They went out without further speech into the clear cold night. Henri,

as if from custom, threw his head back and scanned the sky. Then they

went on and crossed into the square.

"The plan," Henri began abruptly, "is this: You will be provided

to-morrow with a passport to Boulogne. You will, if you agree, take the

midnight train for Folkestone. At the railway station here you will

be searched. At Folkestone a board, sitting in an office on the quay,

will examine your passport."

"Does any one in Boulogne speak English?" Sara Lee inquired nervously.

Somehow that babel of French at the Savoy had frightened her. Her

little phrase book seemed pitifully inadequate for the great things

in her mind.

"That hardly matters," said Henri, smiling faintly. "Because I think

you shall not go to Boulogne."

"Not go!" She stopped dead, under the monument, and looked up at him.

"The place for you to go, to start from, is Calais," Henri explained.

He paused, to let pass two lovers, a man in khaki and a girl. "But

Calais is difficult. It is under martial law--a closed city. From

Boulogne to Calais would be perhaps impossible."

Sara Lee was American and her methods were direct.
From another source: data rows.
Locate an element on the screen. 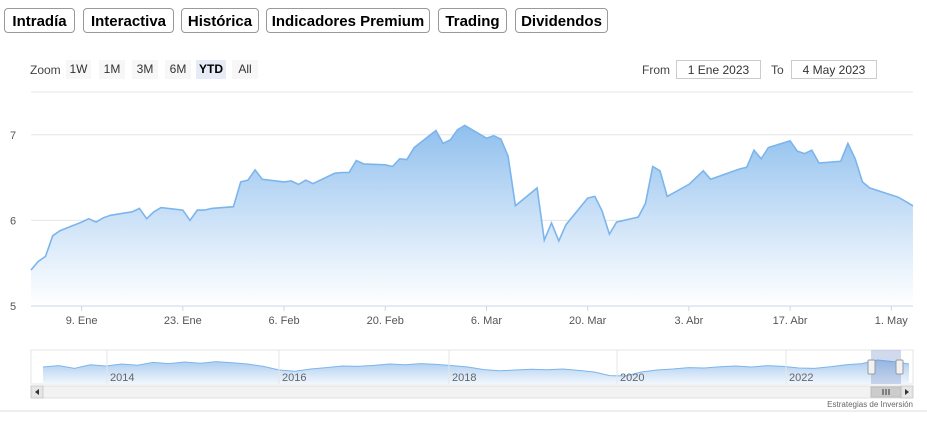  arrow-left-icon is located at coordinates (37, 392).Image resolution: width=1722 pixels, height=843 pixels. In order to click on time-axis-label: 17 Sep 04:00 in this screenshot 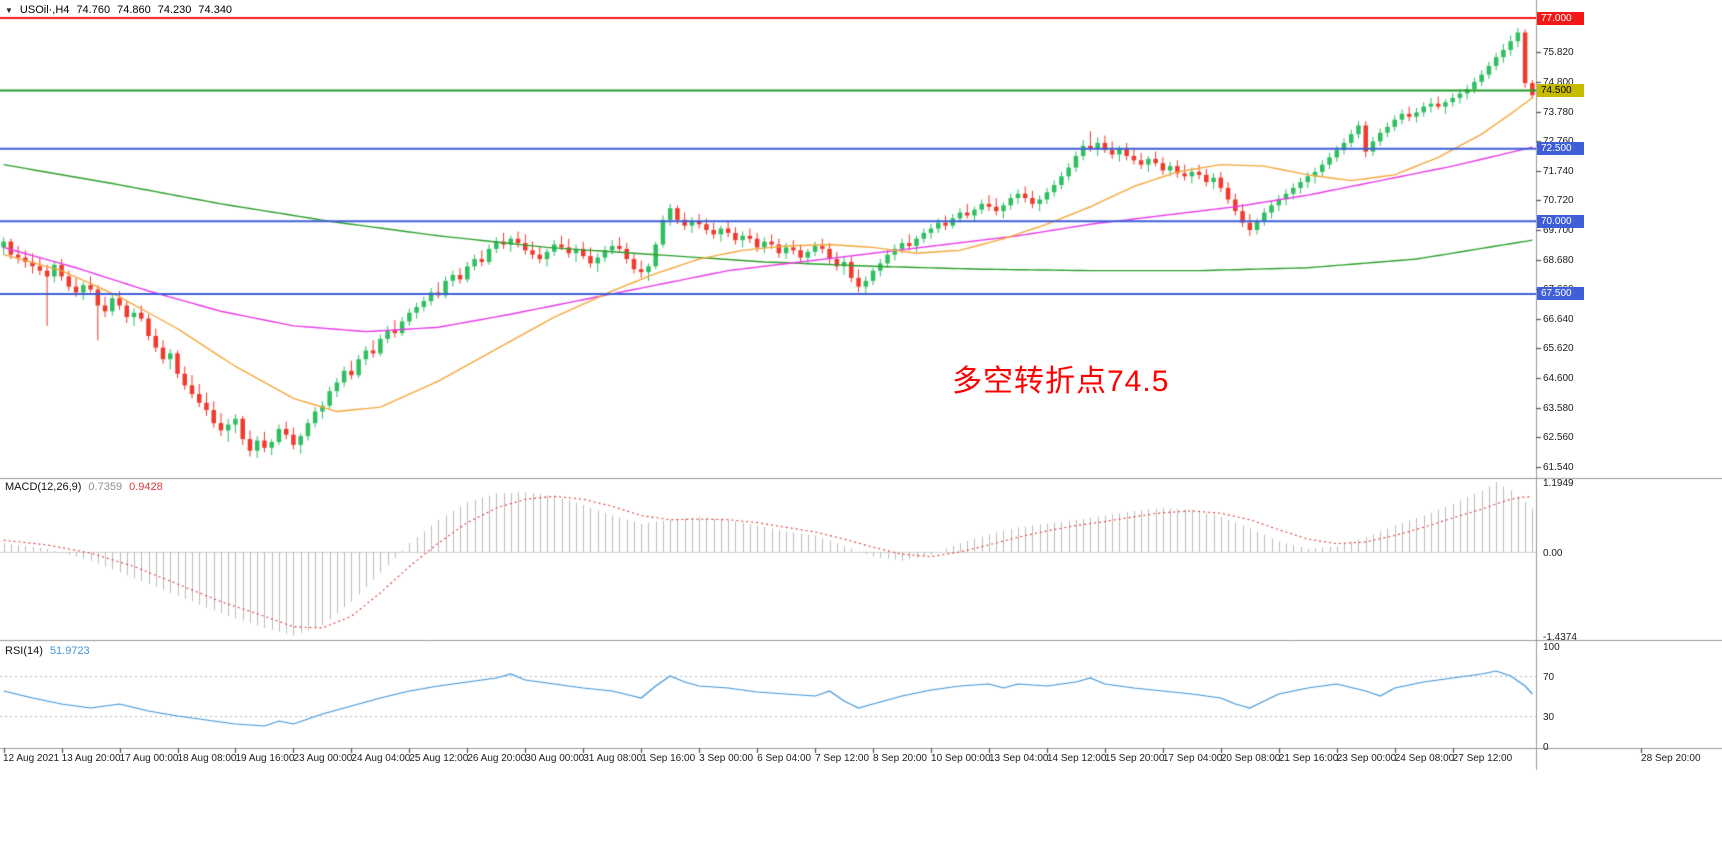, I will do `click(1192, 758)`.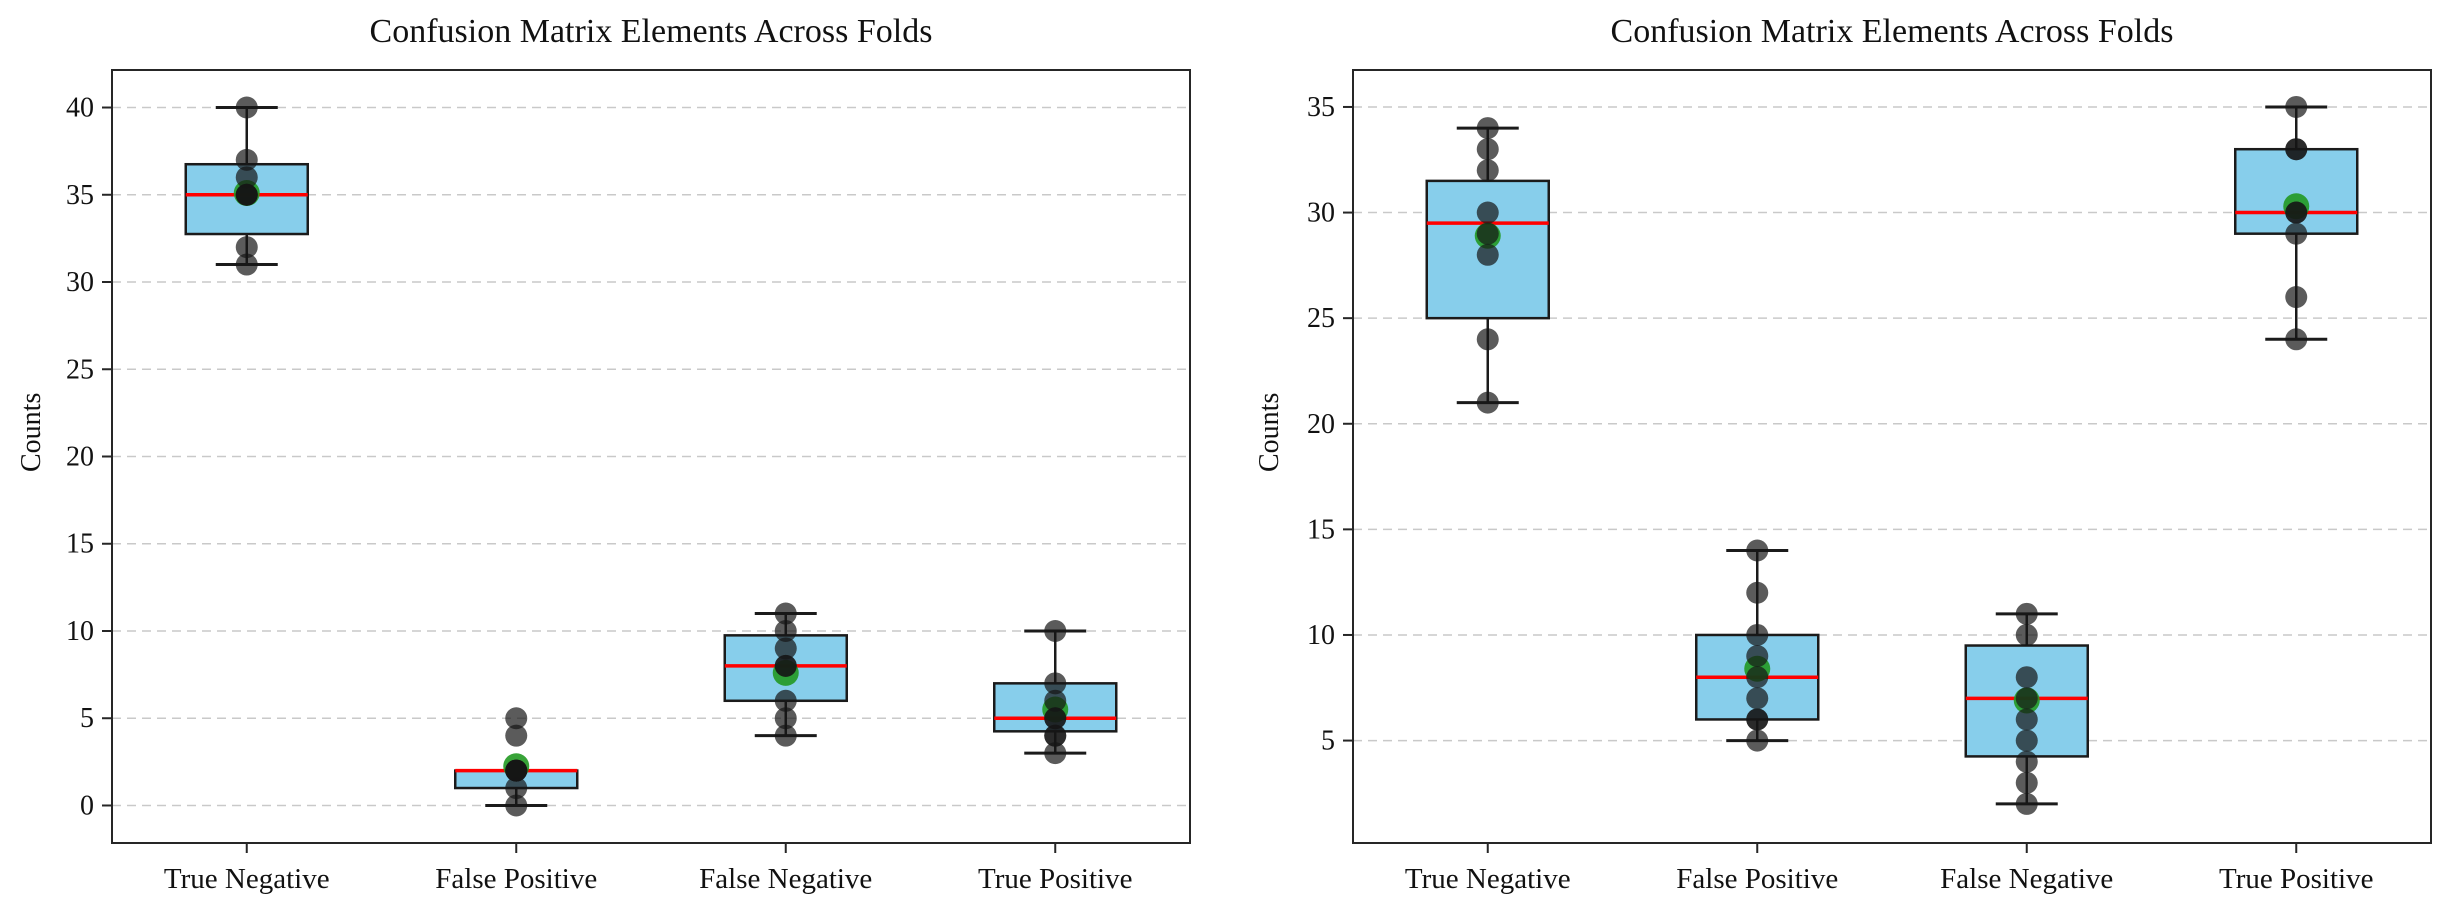 The width and height of the screenshot is (2454, 917). I want to click on right-y-tick-label: 25, so click(1321, 318).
"How can I get to Calais?"

"Will you take the chance I spoke of?"

"For goodness' sake," said Sara Lee in an exasperated tone, "how can I

tell you until I know what it is?"

Henri told her. He even, standing under a street lamp, drew a small

sketch for her, to make it clear. Sara Lee stood close, watching him,

and some of the lines were not as steady as they might have been. And

in the midst of it he suddenly stopped.

"Do you know what it means?" he demanded.

"Yes, of course."

"And you know what date this is?"

"The eighteenth of February."

But he saw, after all, that she did not entirely understand.

"To-night, this eighteenth of February, the Germans commence a blockade

of this coast. No vessels, if they can prevent them, will leave the

harbors; or if they do, none shall reach the other side!"

"Oh!" said Sara Lee blankly.

"We are eager to do as you wish, mademoiselle. But"--he commenced

slowly to tear up the sketch--"it is too dangerous. You are too young.

If anything should go wrong and I had--No. We will find another way."